- _TASK_
Copy out, word for word, the lines of the records starting at the one containing "Task: Switch to the 会员列表 tab" and ending at the one containing "Instruction: Click the", both included. Omit the pictures from your answer.

- _INPUT MATERIAL_
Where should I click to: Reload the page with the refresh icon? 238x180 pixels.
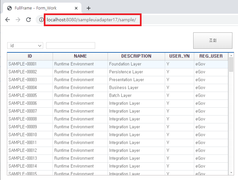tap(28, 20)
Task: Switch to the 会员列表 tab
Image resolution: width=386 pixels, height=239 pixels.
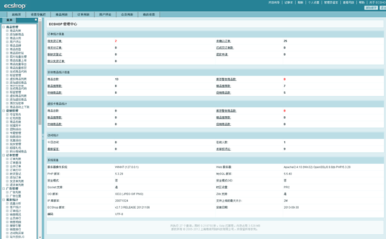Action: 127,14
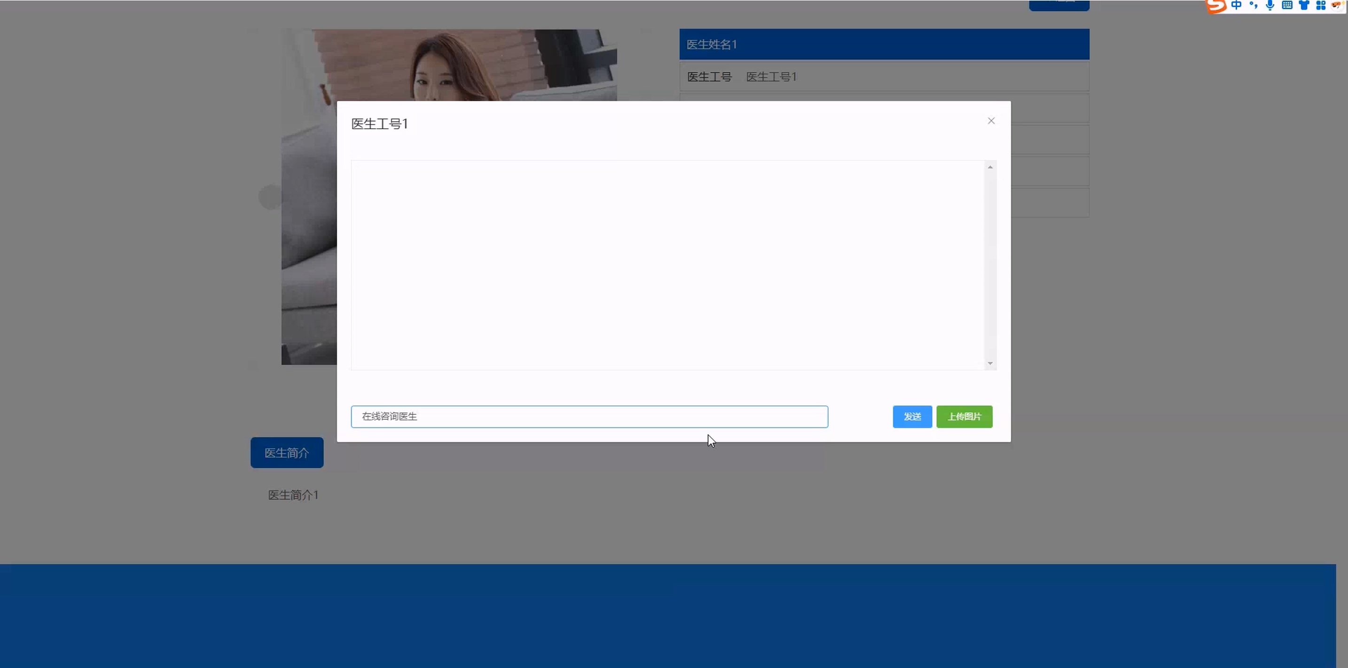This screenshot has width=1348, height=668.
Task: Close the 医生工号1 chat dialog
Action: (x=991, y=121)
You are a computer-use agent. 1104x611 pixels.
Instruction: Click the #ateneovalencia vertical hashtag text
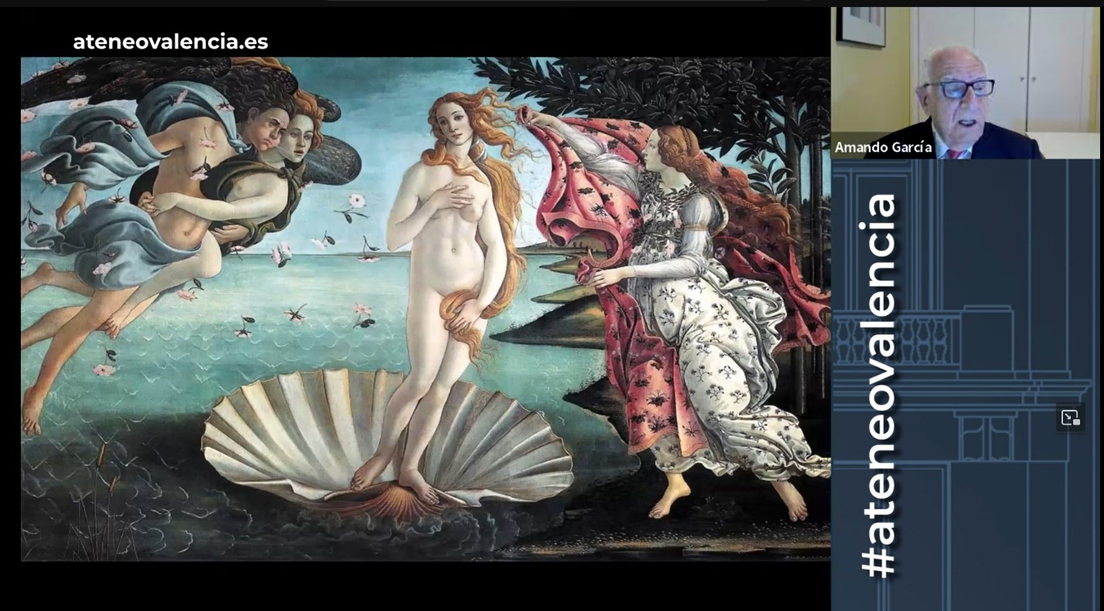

* * *

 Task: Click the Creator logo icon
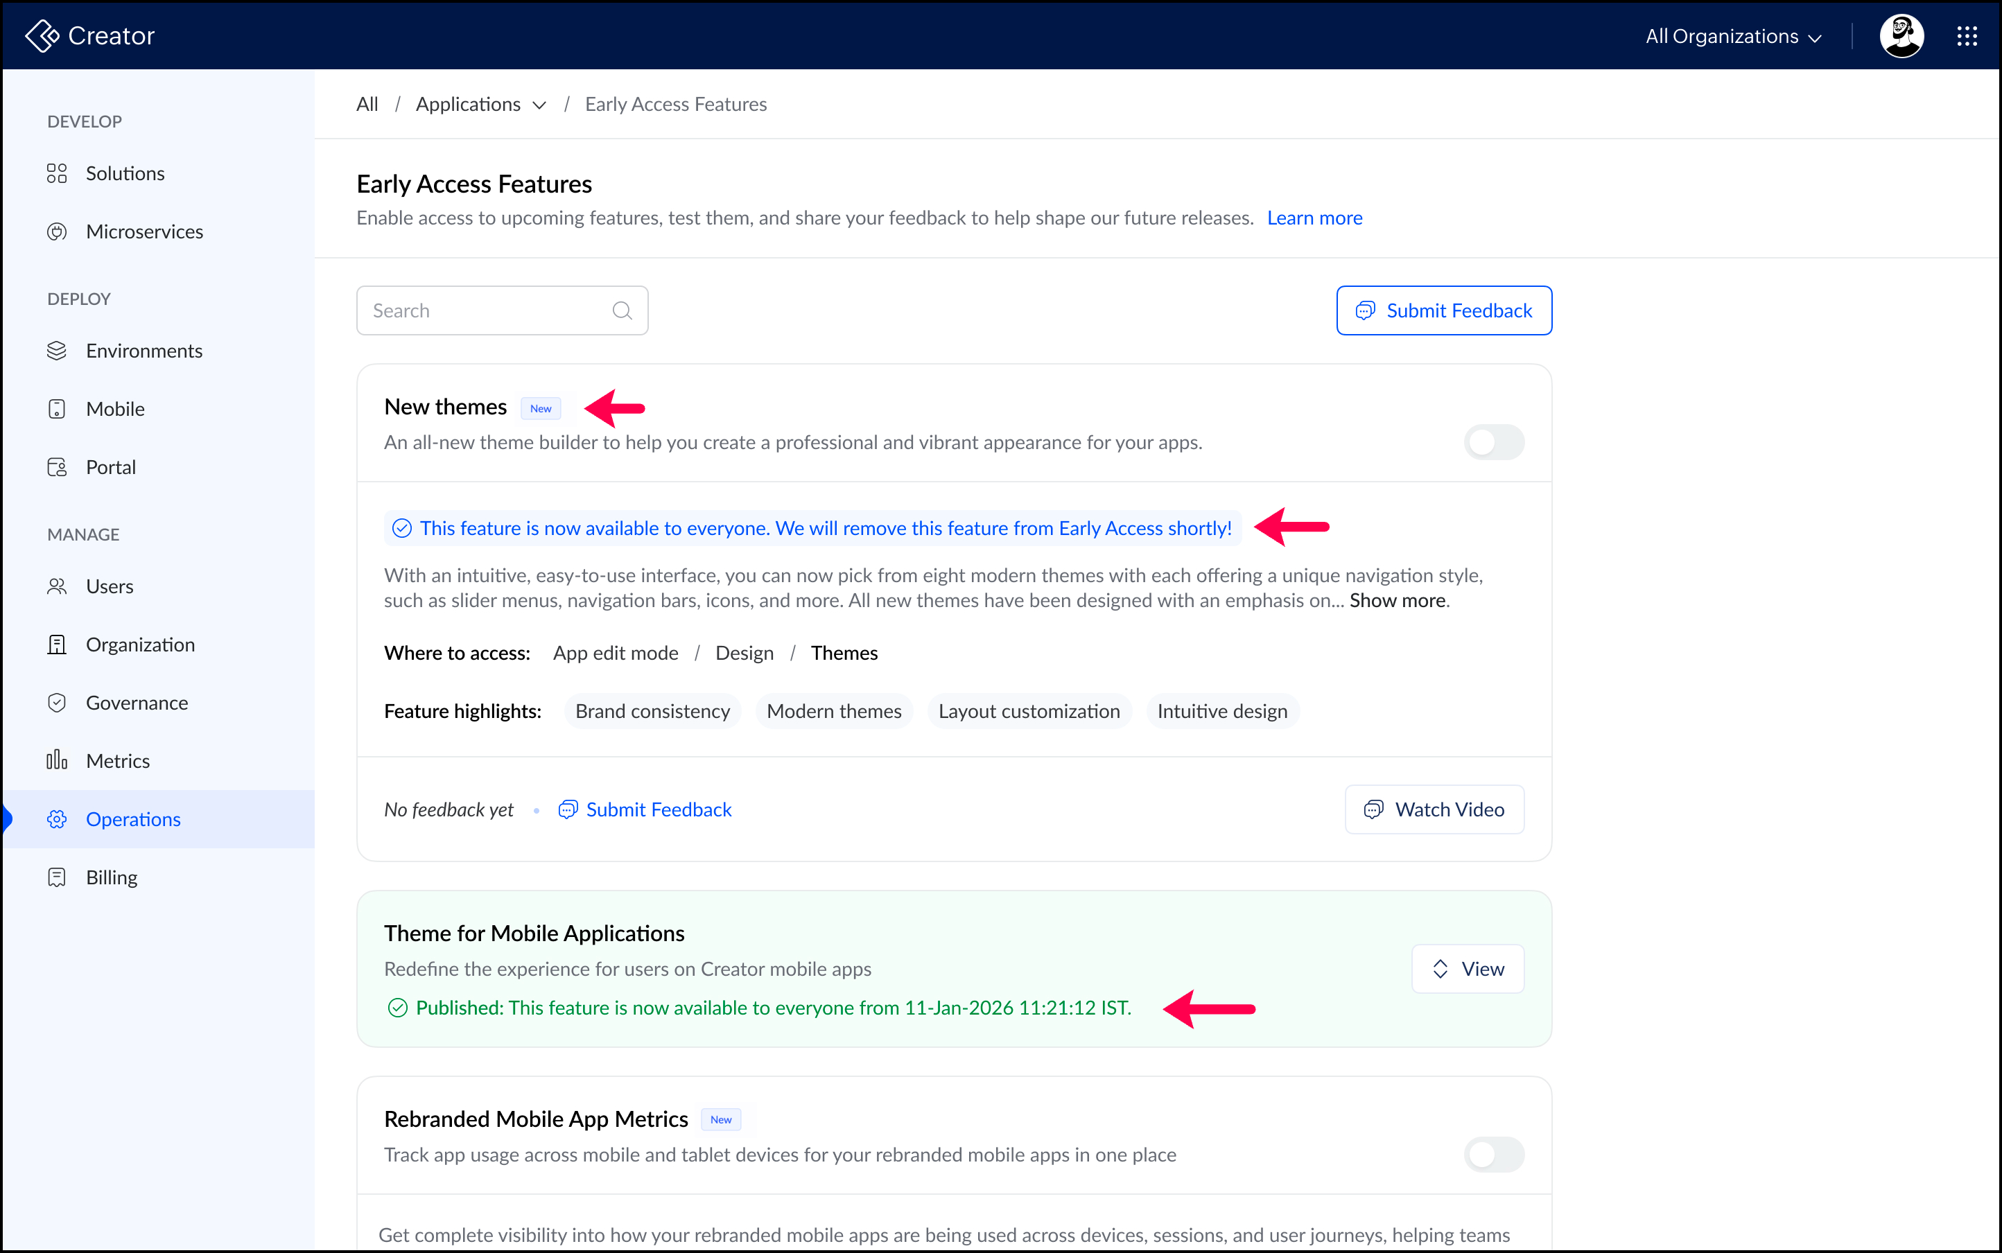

- _TASK ANSWER_
Task: Switch to the 会员列表 tab
Image resolution: width=386 pixels, height=239 pixels.
Action: 127,14
This screenshot has width=1348, height=668.
Task: Close the 医生工号1 chat dialog
Action: (x=991, y=121)
You are a computer-use agent. 1104x611 pixels.
Instruction: Click the #ateneovalencia vertical hashtag text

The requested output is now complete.